Когда Сергей Сергеевич прощался со Святославом, тот, увидев чемодан, спросил: „Куда ты идёшь?“ Я в этот момент лежала на кровати, у меня было нервное расстройство. Доктор об этом знал. Сергей позвонил с вокзала узнать, что со мной. Доктор ответил, что нервный шок, невралгия и неизвестно, что будет дальше. На вопрос Сергея, должен ли он вернуться. Врач ответил: „Это ваше дело. Сами решайте.“ Сергей Сергеевич сказал Святославу, что чья-то жизнь от этого зависит. Он, может быть, хотел сказать, что она покончит с собой, если он не уйдёт к ней. Святослав спросил: „С мамой может что-то случиться?“ И отец ему ответил тогда: „Нет, мама не будет выделывать такие грязные трюки“.»

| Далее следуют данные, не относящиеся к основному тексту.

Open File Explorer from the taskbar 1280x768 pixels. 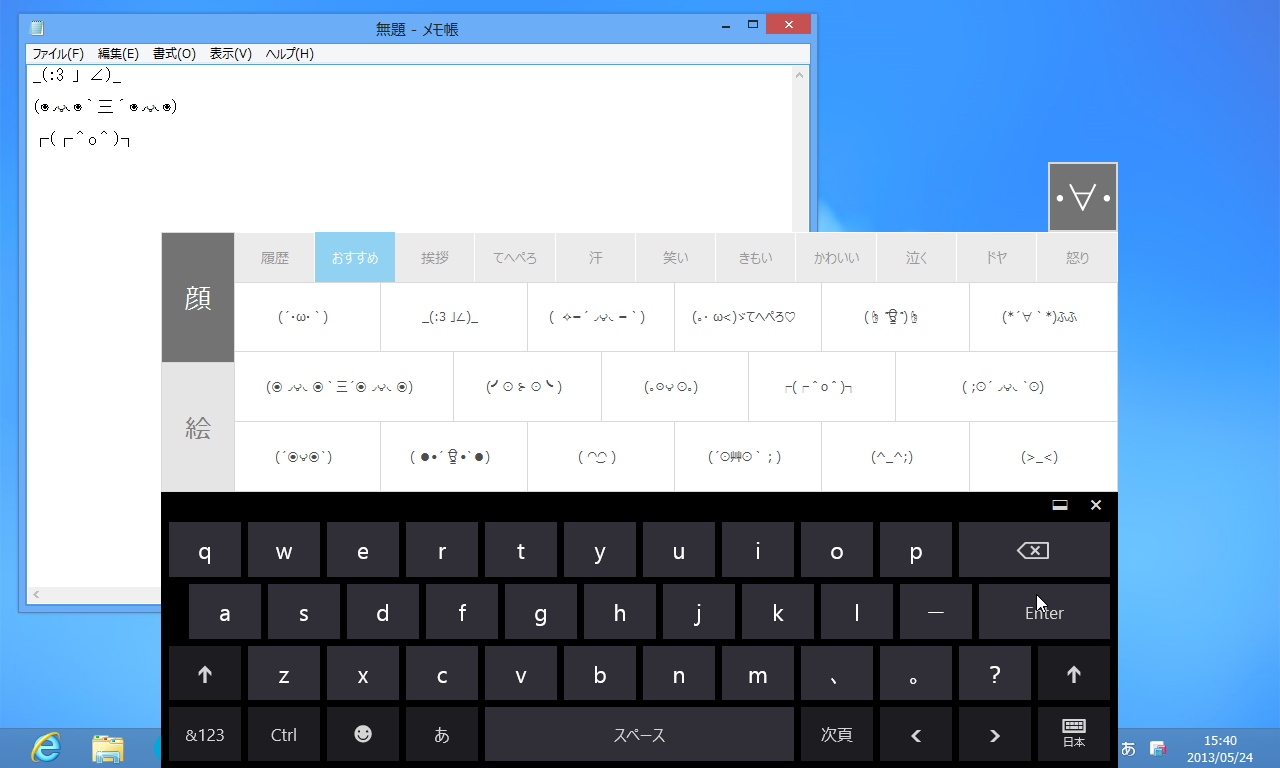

В ноябре 2004 года в своей Парижской квартире Святослав Сергеевич Прокофьев рассказывал мне об этом трагическом эпизоде, и мы с ним не думали тогда, что в лондонском архиве среди не разобранных документов найдутся и заметки Лины Ивановны, которым я следую. Рассказ Святослава Прокофьева во многом совпадает с картинами, нарисованными его мамой.


Святослав Сергеевич:

– Ну, в сороковом, я думаю, он уже погряз, увлёкся, и обычно трудно скрыть такие перемены в личной жизни. Она уже занимала его мысли. Тем более, что он ей всё рассказывал, какие у них были с мамой разногласия, отводил душу.

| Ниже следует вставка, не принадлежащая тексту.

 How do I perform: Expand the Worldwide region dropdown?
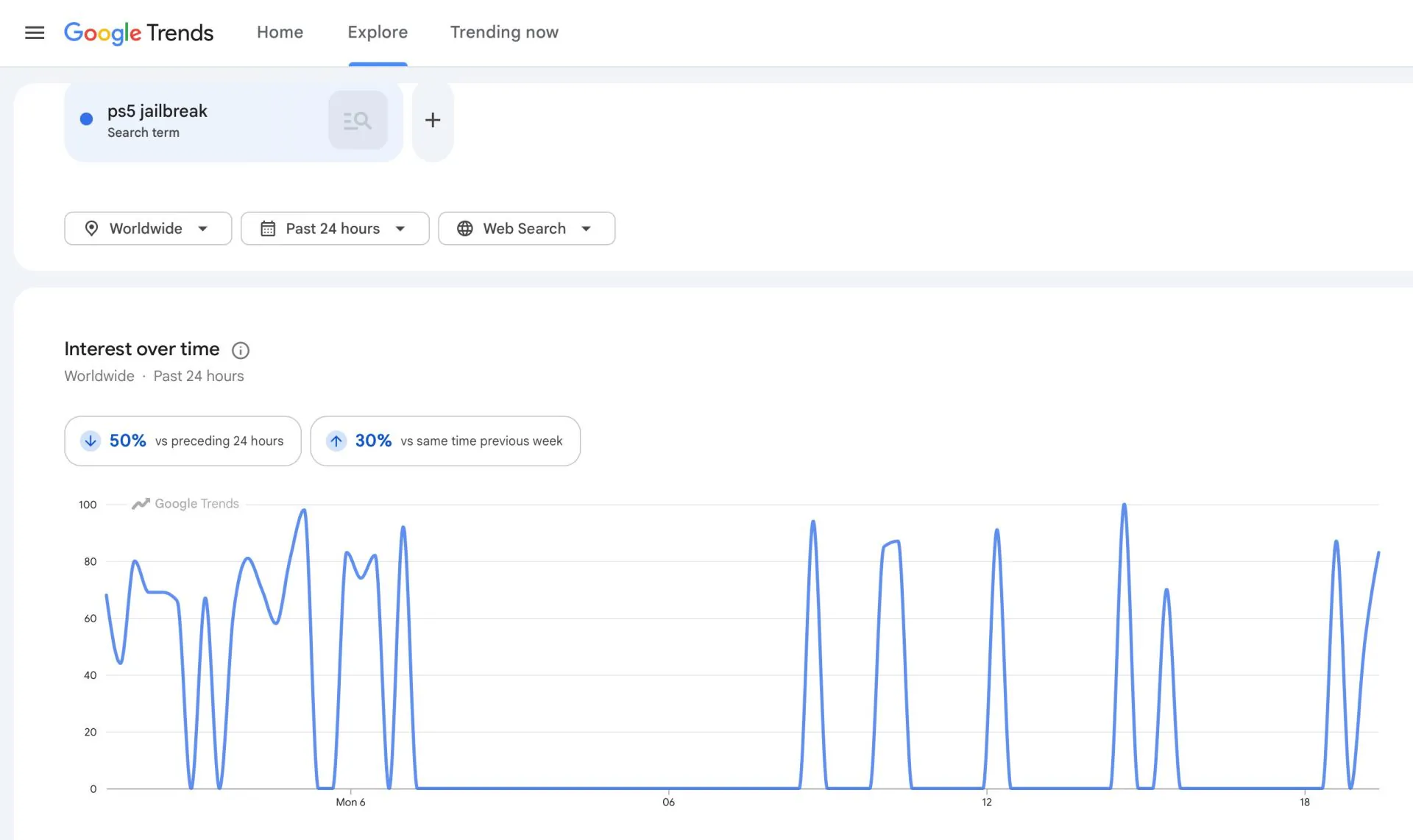pos(148,229)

А ушёл он на границе 40-го и 41-го, то ли в декабре, то ли в начале января. Ну, я видел, как мама плакала, и осмелился, когда он в очередной раз пришёл домой где-то в десять, довольно нахально войти к нему и спросить: «Что ты так поздно?» Ну, потом не выдержал и расплакался. Он меня тихонько выставил. Во всяком случае, когда он собрался уходить, у него был чемоданчик такой или сумка маленькая, он пошёл прощаться к маме в спальню, и я подглядел, он стоял на коленях – она лежала в слезах – видимо, он уже предупредил её, что сегодня уходит. Он был на коленях у изголовья кровати, и голова его лежала у неё на подушке. Тем не менее он ушёл. Я пошёл провожать его до входной двери, он поцеловал меня на прощание и сказал мне такие слова:

«Когда-нибудь ты меня поймёшь».

И был таков.

Я вот до сих пор ломаю голову над тем, какой ОН смысл вложил.


Мама говорила, что это возраст такой опасный для мужчин, и, может быть, я пойму в своё время, когда сам до этого возраста доживу. Мама очень страдала.